Prefeitura tira moradores de rua de abrigo na zona leste para receber venezuelanos

Talita Marchao

Do UOL, em São Paulo

  • Talita Marchao/UOL

    Venezuelanos chegam no abrigo da Prefeitura de São Paulo em São Mateus

    Venezuelanos chegam no abrigo da Prefeitura de São Paulo em São Mateus

Pessoas em situação de rua que pernoitavam no CTA (Centro Temporário de Acolhimento) de São Mateus, na zona leste de São Paulo, foram surpreendidas com a decisão da prefeitura de transformar o local em centro exclusivo para os 74 venezuelanos que chegaram a São Paulo nesta quinta-feira (5), no processo de interiorização comandado pelo governo federal.

O local, inaugurado em dezembro pelo prefeito João Doria (PSDB), tinha sido planejado para atender 182 moradores de rua para pernoite e disponibilizaria 50 vagas para atendimento durante o dia. No entanto, os planos foram alterados. Após passar mais de dois meses fechado após inauguração, o centro começou a atender as pessoas em situação de rua, e agora a prefeitura retirou os beneficiários para receber os venezuelanos que chegam de Roraima. 

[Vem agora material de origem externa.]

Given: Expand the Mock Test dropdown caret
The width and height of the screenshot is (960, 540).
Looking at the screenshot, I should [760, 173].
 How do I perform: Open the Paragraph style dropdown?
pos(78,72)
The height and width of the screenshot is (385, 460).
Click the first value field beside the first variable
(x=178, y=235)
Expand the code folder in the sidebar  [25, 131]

Na segunda (2), o prefeito anunciou que o CTA a partir de agora seria exclusivo para migrantes. A prefeitura recebeu apenas homens na primeira leva de refugiados do país vizinho. De acordo com a prefeitura, os moradores de rua foram avisados na segunda-feira (2) da mudança. 

"A gente veio até aqui e não conseguiu entrar mais. Tinha tudo certinho, mas vimos as coisas chegando para os outros", reclamou Jeferson Gomes da Silva, 22, que trabalha em uma mecânica da região e usava o abrigo.

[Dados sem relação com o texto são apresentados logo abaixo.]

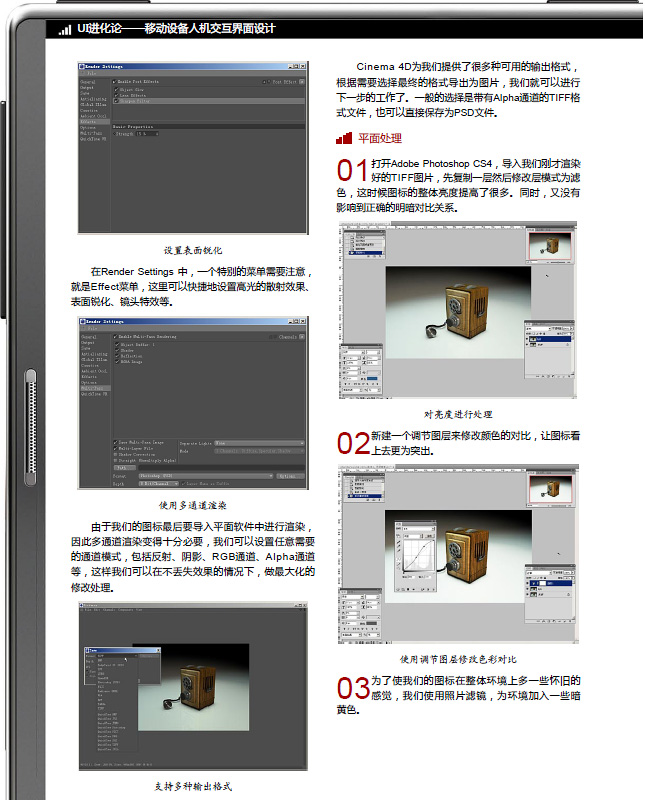The image size is (645, 800).
Task: Toggle the Enable Post Effects checkbox
Action: pos(115,81)
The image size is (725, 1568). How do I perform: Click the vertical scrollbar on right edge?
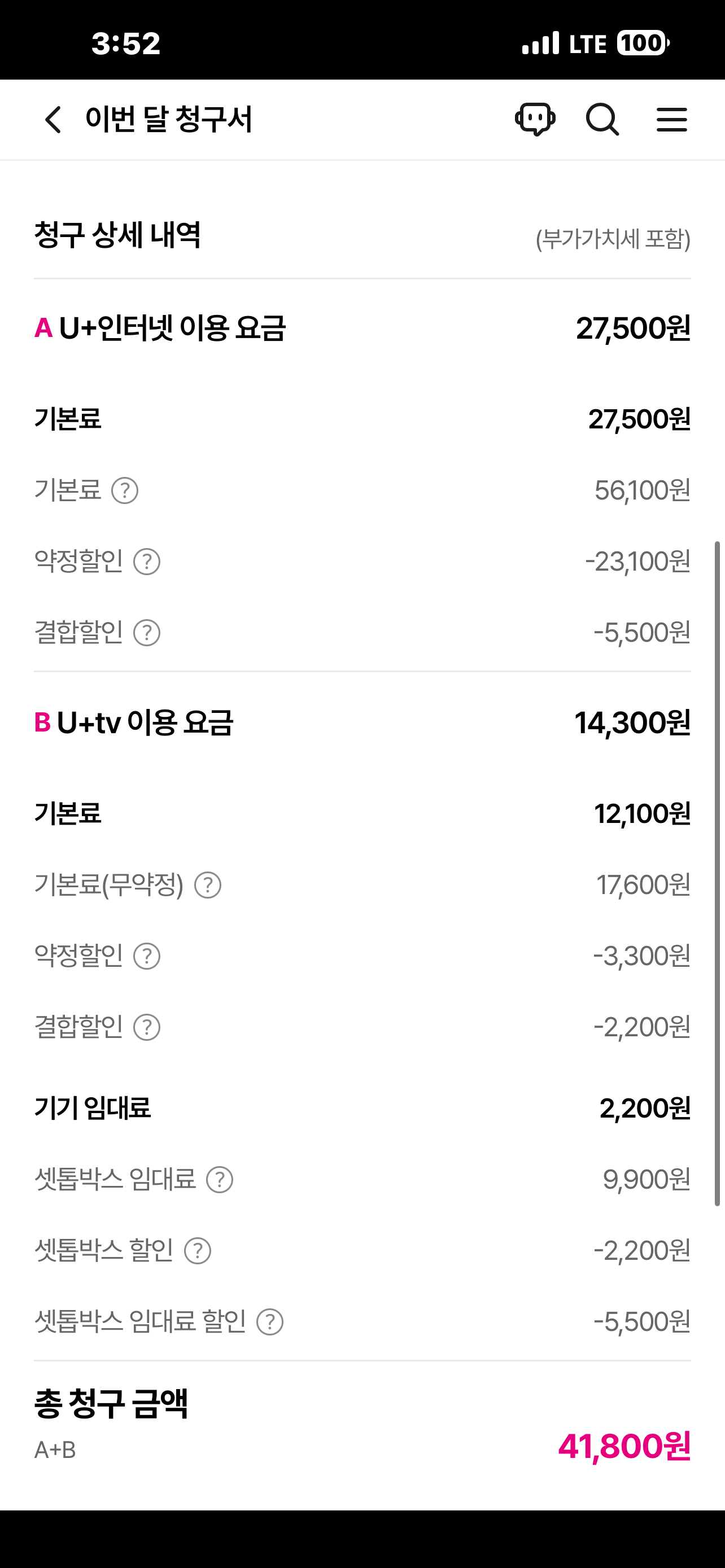(717, 873)
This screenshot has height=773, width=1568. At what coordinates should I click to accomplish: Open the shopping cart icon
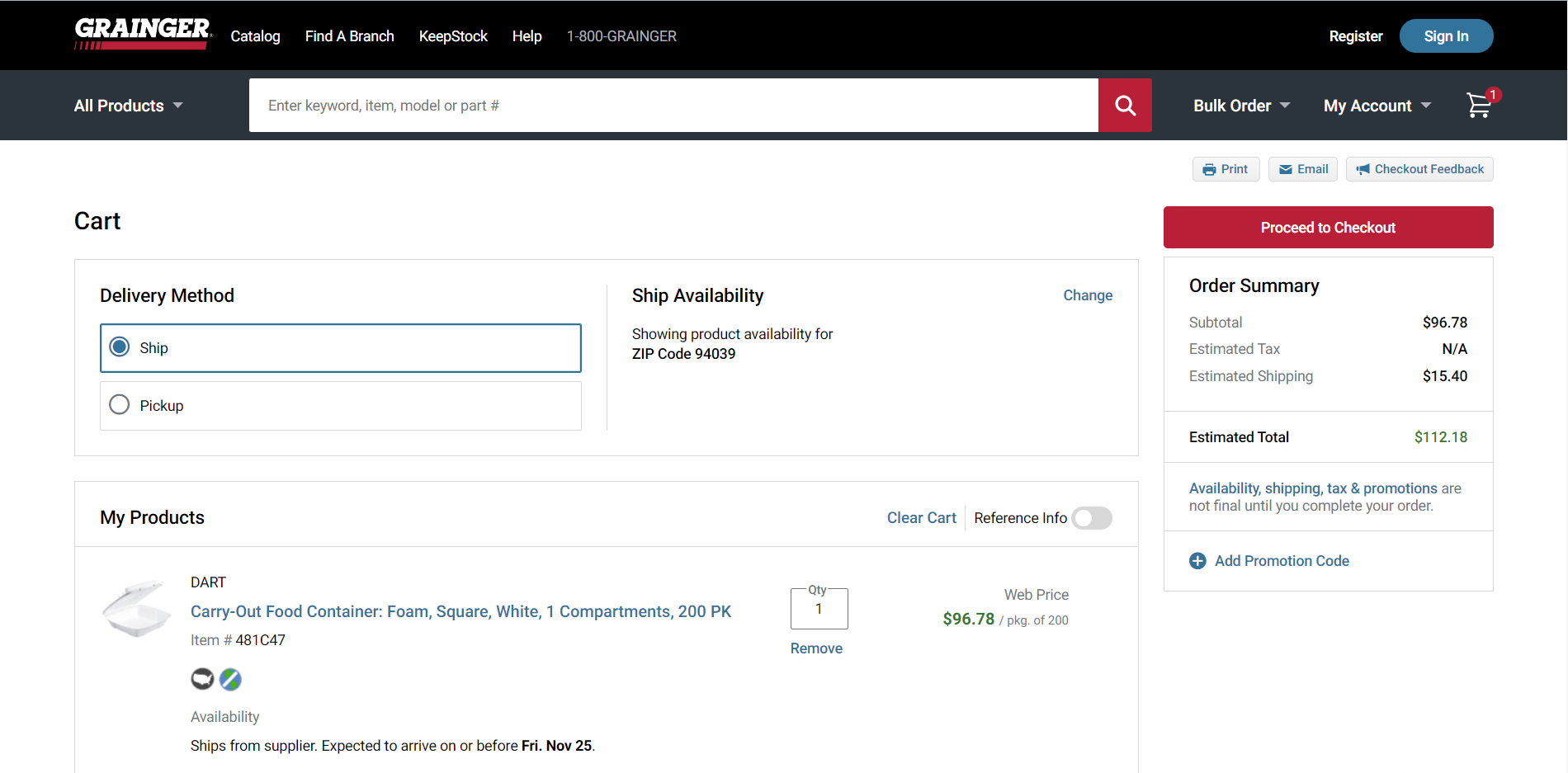[1479, 106]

"Quando eu saia do serviço, vinha para cá. Jantava, tomava um banho e jogava um dominó". Jeferson estava acompanhado de Maurício Souza Aquino, 19, e ambos reclamavam por não conseguir entrar no abrigo.

Talita Marchao/UOL
Jeferson Gomes da Silva jantava e tomava banho no abrigo

Nesta quinta, eles estavam abrigados em uma praça nos arredores, na frente do terminal de ônibus de São Mateus, com amigos que também pernoitavam no abrigo. "Queremos ir para o mesmo lugar, somos como uma família", disse Maurício.

A reportagem viu ainda outras pessoas que buscavam o local e davam com os portões fechados. Mais de sete carros da Guarda Civil metropolitana aguardavam a chegada dos venezuelanos.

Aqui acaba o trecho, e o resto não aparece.